GIVEN DATA -
*** Begin section ***

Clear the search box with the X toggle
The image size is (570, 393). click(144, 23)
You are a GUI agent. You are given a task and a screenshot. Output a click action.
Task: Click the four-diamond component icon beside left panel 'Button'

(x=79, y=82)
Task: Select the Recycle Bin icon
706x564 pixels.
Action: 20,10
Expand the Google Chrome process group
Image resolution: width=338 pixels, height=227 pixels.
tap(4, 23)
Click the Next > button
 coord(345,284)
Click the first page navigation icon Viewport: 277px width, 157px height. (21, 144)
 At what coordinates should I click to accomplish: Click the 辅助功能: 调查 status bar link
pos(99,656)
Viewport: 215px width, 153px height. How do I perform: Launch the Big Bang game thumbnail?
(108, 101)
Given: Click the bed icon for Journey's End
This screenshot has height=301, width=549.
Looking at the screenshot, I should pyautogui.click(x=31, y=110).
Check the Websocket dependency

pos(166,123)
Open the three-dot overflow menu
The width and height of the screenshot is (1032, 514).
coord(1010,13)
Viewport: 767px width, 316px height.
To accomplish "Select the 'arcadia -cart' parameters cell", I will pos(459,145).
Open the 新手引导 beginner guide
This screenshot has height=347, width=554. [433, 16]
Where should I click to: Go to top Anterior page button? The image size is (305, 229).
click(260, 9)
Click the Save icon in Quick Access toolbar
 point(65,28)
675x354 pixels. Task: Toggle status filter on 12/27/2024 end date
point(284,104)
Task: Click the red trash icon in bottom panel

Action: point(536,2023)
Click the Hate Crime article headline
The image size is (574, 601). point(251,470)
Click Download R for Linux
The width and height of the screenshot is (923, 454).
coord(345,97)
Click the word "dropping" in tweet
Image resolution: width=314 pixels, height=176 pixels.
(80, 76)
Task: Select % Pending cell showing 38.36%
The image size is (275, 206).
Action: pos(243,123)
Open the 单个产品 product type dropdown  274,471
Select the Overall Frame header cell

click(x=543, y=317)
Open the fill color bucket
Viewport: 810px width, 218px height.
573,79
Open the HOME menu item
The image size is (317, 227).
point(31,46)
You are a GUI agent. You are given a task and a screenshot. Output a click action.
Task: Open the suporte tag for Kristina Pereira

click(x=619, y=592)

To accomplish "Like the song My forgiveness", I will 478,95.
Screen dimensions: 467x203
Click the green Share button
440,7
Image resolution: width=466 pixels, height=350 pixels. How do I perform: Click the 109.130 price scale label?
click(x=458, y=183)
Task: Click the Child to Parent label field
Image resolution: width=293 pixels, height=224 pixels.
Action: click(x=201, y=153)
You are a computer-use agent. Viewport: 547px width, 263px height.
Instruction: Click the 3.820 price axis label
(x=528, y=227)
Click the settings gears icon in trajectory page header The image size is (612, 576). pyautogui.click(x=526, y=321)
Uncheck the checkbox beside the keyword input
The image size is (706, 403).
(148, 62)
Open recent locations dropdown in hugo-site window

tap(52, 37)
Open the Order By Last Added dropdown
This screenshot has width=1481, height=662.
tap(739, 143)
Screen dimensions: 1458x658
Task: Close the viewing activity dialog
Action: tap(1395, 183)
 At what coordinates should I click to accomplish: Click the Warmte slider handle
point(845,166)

*** End section ***

PROMPT - Look through the material above for the word "will" and copy every line that has it.

TASK RESPONSE -
To accomplish "Select the 'arcadia -cart' parameters cell", I will pos(459,145).
To accomplish "Like the song My forgiveness", I will 478,95.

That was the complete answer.